### [WRITTEN REQUEST]
From the data below, extract every line that contains the word "width".

(begin)

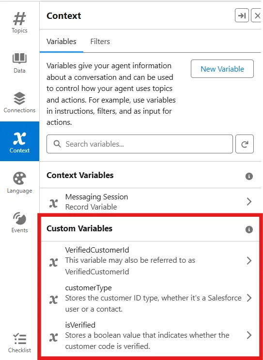Screen dimensions: 263x360
Task: Close the Context panel
Action: click(257, 15)
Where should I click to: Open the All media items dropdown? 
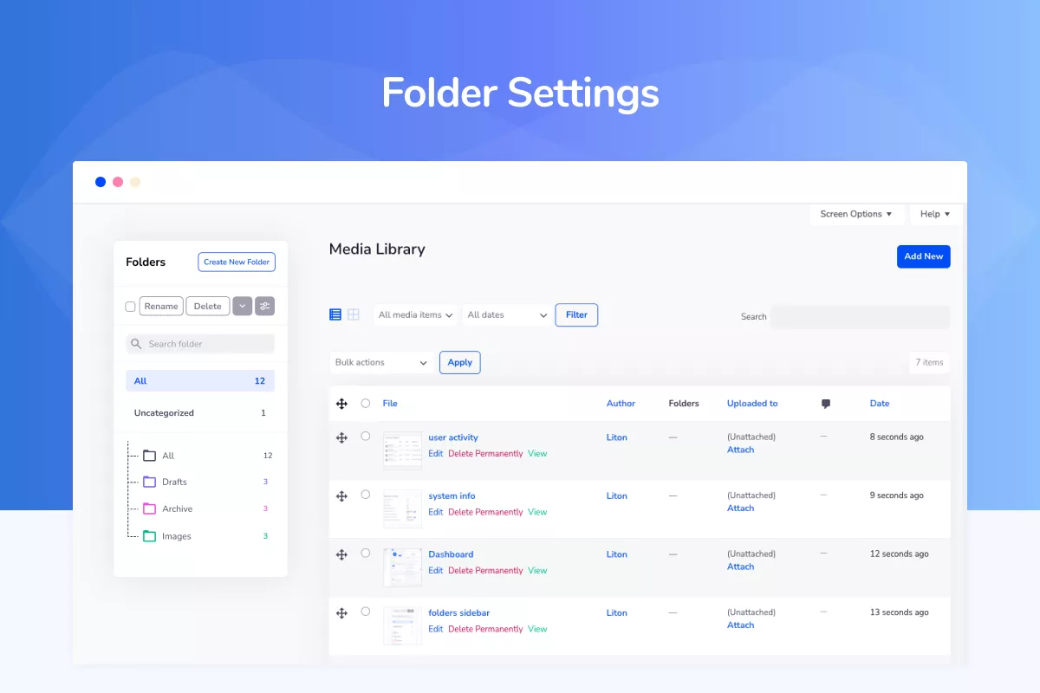coord(416,315)
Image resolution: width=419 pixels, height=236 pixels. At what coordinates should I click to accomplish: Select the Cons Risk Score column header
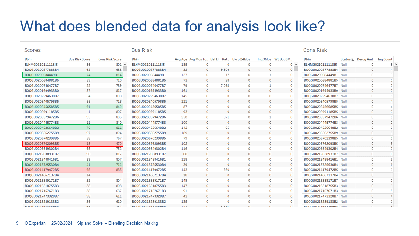point(110,59)
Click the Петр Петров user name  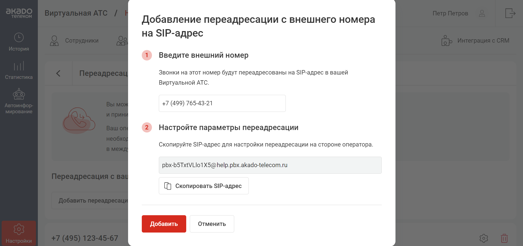click(450, 13)
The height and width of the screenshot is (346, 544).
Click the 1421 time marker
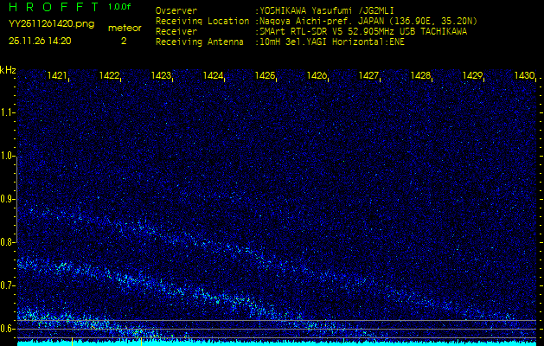point(58,76)
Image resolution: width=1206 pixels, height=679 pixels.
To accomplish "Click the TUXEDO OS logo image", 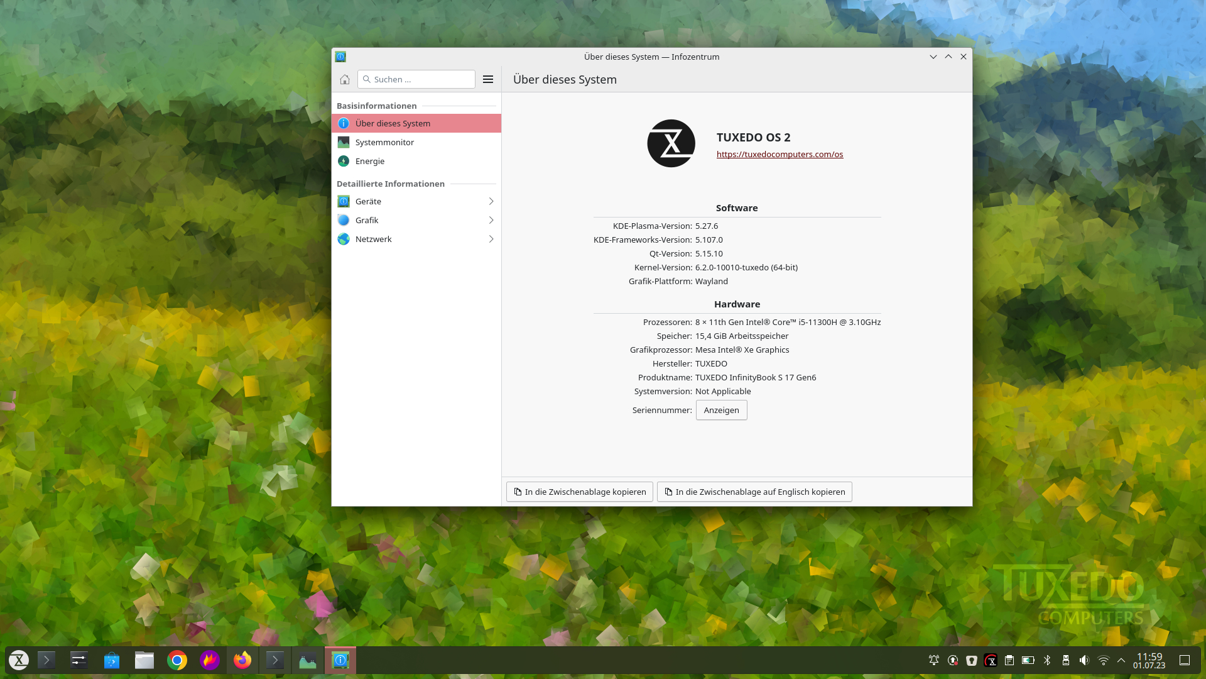I will click(671, 143).

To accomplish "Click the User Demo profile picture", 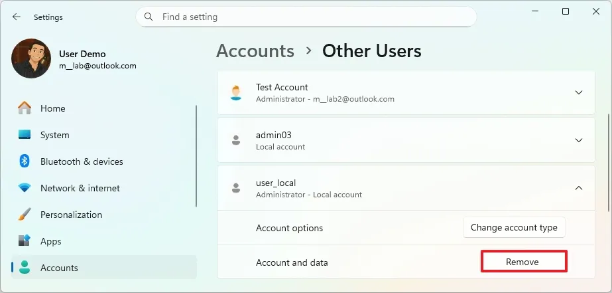I will coord(31,58).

(end)

### [OUTPUT]
Image resolution: width=419 pixels, height=236 pixels. At what coordinates should I click to accomplish: Select the Cons Risk Score column header
The height and width of the screenshot is (346, 544).
Image resolution: width=1206 pixels, height=679 pixels.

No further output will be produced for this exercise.